**What is being asked:**
In the passage on tax revenue below, rewrite the part from "Republicans like Mitch" up to and including "a record low.", substituting "business profits" for "corporate profits".

**Text passage:**
= = = = =
Now, despite the deficits their policies helped to create and despite the enormous suffering which exists in our society, the Republicans want to cut Social Security, veterans’ programs, Medicare, Medicaid, education, nutrition programs, and virtually every program which benefits low- and moderate-income Americans. They choose to turn their backs on the economic reality facing a significant part of our population: high unemployment, reduced wages, 50 million without health insurance, college graduates saddled with enormous student debt and elderly people living in desperation. And they have tried to slam the door on any further discussion about how to raise revenue by ending tax loopholes and unfair tax breaks for the rich.

Republicans like Mitch McConnell and John Boehner who say the revenue debate is over don’t want you to consider these facts:

• Federal revenue today, at 15.8 percent of GDP, is lower today than it was 60 years ago. During the last year of the Clinton administration, when we had a significant federal surplus, federal revenue was 20.6 percent of GDP.

• Today corporate profits are at an all-time high, while corporate income tax revenue as a percentage of GDP is near a record low.

• In 2011, corporate revenue as a percentage of GDP was just 1.2 percent — lower than any other major country in the Organization for Economic Cooperation and Development, including Britain, Germany, France, Japan, Canada, Norway, Australia, South Korea, Switzerland, Norway, Italy, Ireland, Poland, and Iceland.

• In 2011, corporations paid just 12 percent of their profits in taxes, the lowest since 1972.

• In 2005, one out of four large corporations paid no income taxes at all while they collected $1.1 trillion in revenue over that one-year period.
= = = = =
**Data excerpts:**
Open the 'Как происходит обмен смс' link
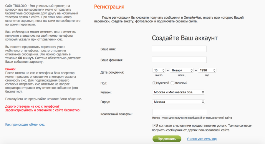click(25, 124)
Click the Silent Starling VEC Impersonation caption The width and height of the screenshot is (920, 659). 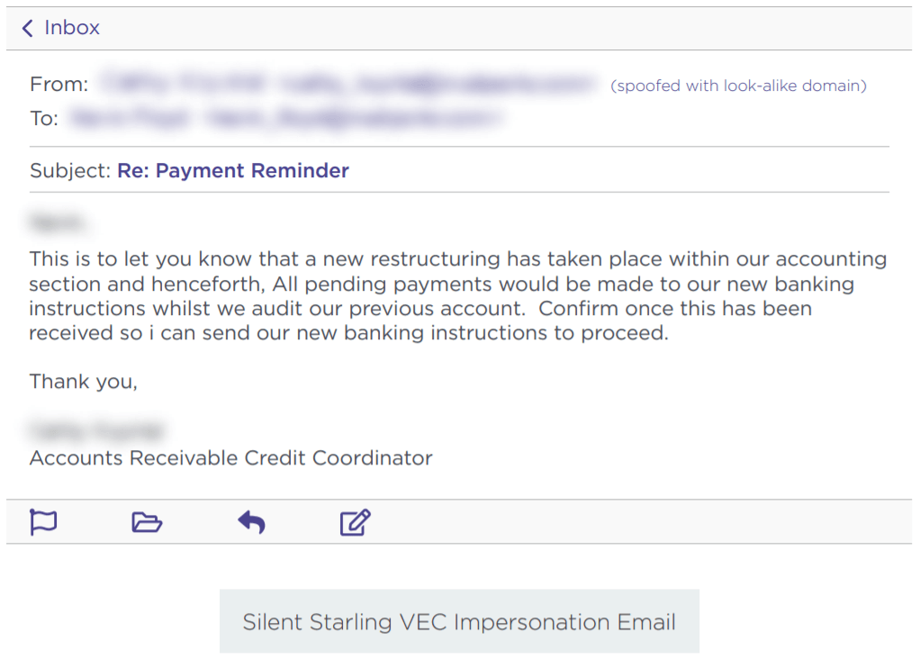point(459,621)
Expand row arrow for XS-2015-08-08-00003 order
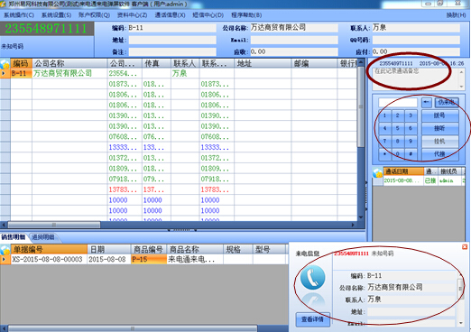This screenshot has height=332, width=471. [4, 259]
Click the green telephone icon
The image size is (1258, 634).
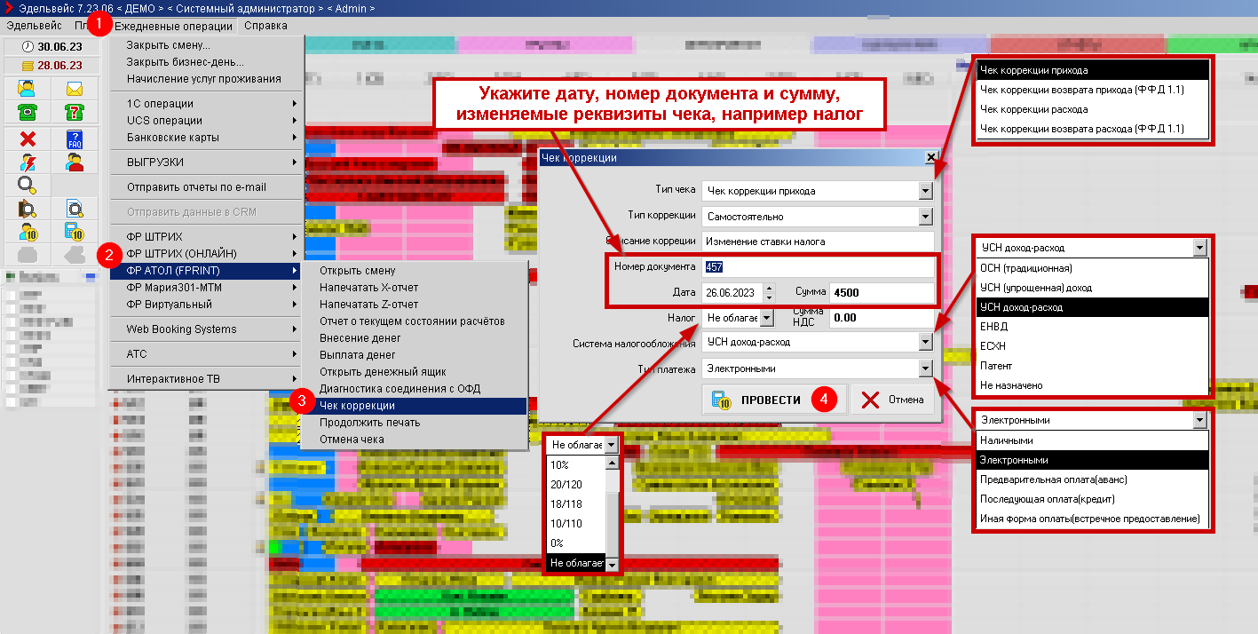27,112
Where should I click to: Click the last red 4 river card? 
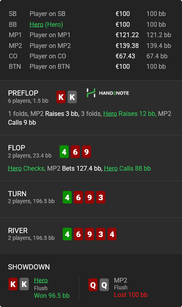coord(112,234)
= = = = =
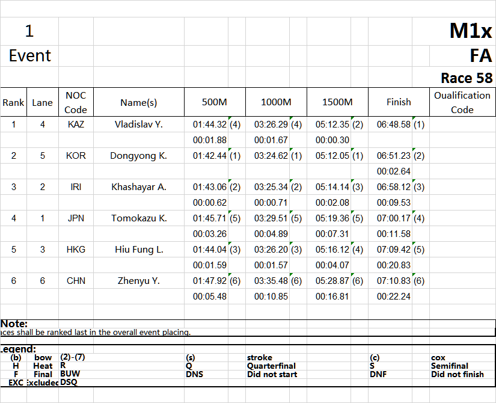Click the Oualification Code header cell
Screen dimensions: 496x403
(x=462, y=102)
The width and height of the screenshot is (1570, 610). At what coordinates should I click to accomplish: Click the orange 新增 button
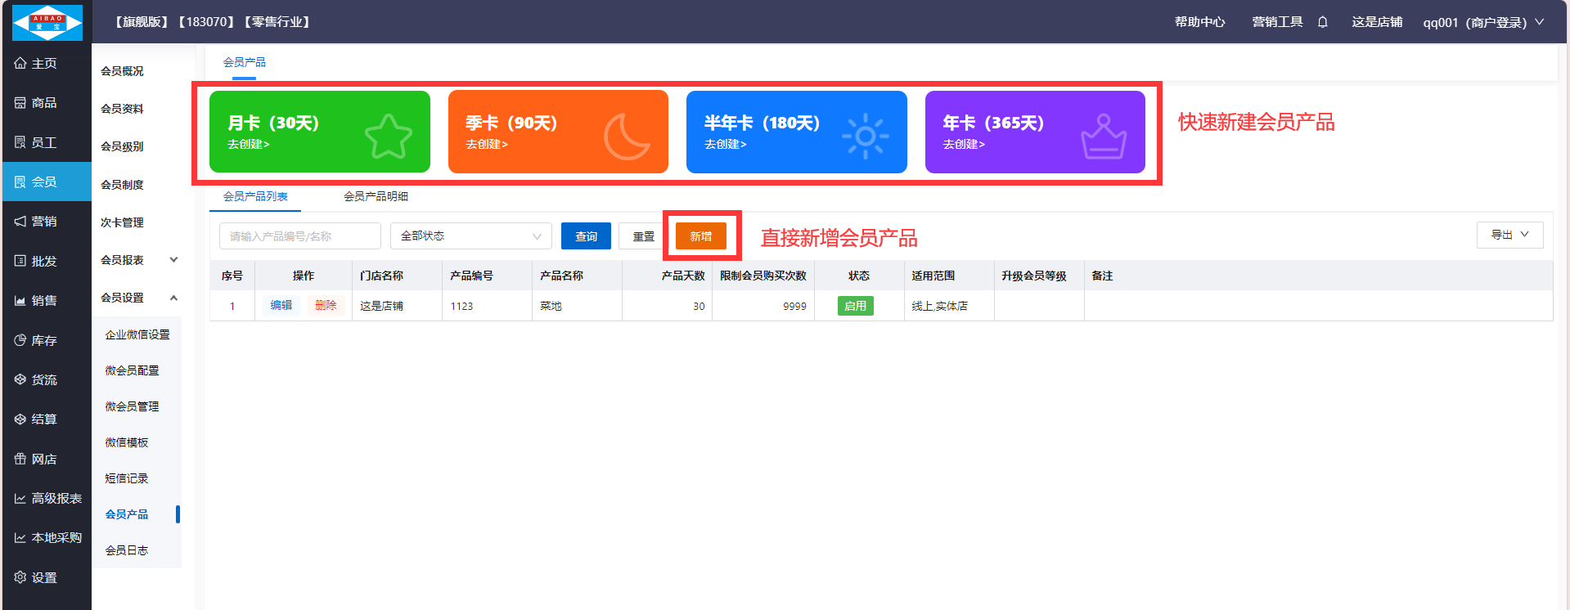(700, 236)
= = = = =
**Response below:**
Republicans like Mitch McConnell and John Boehner who say the revenue debate is over don’t want you to consider these facts:

• Federal revenue today, at 15.8 percent of GDP, is lower today than it was 60 years ago. During the last year of the Clinton administration, when we had a significant federal surplus, federal revenue was 20.6 percent of GDP.

• Today business profits are at an all-time high, while corporate income tax revenue as a percentage of GDP is near a record low.